» **Exercise**
Should a line in the entries below contain "icon", return that line.

» **Input**
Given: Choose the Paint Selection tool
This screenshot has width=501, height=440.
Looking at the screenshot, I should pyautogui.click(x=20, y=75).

--

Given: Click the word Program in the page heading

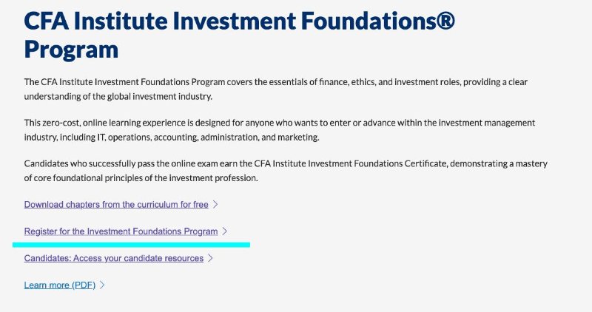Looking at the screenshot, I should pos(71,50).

---

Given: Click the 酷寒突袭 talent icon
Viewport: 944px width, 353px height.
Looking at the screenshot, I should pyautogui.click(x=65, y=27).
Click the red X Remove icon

» **Answer box**
Given: Click the 酷寒突袭 talent icon
Click the red X Remove icon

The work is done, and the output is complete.